◆ WHAT THE TASK REQUIRES: Show every line of the data below that includes the word "computer".

Entries taken from a collection:
----

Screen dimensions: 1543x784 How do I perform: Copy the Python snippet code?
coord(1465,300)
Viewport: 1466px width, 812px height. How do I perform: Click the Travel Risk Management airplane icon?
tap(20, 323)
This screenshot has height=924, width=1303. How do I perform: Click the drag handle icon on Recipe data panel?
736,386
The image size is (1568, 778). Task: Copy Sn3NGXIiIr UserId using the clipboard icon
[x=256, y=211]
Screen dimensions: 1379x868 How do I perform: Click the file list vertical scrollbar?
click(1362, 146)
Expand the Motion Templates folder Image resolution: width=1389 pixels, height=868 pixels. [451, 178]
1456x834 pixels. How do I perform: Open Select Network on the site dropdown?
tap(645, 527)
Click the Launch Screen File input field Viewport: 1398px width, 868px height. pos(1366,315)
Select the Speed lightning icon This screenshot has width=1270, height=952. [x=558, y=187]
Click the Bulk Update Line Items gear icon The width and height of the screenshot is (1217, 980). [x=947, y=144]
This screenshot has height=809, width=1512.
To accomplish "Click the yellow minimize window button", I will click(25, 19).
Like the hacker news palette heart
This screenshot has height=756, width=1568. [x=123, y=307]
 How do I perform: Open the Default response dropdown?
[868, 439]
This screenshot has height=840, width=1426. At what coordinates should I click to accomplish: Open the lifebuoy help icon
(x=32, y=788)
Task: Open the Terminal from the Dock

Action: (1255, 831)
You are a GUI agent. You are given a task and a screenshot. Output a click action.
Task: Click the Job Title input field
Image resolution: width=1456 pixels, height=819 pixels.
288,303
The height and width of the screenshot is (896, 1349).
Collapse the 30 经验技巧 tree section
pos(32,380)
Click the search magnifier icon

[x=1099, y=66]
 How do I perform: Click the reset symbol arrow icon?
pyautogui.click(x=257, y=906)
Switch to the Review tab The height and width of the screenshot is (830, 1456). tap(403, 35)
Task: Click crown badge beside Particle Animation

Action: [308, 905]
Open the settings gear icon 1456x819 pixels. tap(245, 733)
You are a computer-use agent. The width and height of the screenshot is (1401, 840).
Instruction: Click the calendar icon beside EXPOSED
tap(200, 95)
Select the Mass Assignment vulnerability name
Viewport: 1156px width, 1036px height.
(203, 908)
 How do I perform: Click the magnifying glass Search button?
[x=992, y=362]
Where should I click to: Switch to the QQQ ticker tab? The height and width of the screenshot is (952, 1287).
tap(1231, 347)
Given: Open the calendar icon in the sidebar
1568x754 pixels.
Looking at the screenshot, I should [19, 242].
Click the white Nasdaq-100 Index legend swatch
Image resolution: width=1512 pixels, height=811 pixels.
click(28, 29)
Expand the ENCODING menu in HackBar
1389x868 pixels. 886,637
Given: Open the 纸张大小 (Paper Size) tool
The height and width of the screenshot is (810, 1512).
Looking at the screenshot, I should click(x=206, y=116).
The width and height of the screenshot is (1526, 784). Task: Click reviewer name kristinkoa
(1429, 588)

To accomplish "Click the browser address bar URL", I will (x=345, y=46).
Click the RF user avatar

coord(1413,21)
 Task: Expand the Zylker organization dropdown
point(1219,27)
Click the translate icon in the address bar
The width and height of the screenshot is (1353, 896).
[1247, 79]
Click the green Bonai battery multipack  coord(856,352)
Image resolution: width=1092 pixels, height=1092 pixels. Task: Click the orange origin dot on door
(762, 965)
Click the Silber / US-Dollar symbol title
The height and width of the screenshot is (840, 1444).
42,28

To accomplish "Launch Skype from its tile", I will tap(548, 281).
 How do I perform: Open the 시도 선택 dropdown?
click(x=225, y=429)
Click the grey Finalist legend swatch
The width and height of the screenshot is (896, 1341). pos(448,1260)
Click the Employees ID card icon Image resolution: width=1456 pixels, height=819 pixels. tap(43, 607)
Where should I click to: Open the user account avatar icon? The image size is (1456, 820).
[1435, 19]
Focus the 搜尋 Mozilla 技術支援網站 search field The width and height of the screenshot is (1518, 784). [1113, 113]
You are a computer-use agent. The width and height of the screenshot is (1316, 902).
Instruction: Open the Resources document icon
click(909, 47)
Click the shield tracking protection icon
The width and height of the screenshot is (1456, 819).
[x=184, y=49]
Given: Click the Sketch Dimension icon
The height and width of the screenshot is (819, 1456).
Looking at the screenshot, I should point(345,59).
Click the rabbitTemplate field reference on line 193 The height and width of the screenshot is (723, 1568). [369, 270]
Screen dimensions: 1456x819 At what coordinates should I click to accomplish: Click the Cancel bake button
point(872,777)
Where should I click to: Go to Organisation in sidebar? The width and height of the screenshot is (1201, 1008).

----

◆ ANSWER BOX:
You are a computer-use agent. The width and height of the screenshot is (1401, 840).
You are a computer-use agent. The width and height of the screenshot is (1316, 902).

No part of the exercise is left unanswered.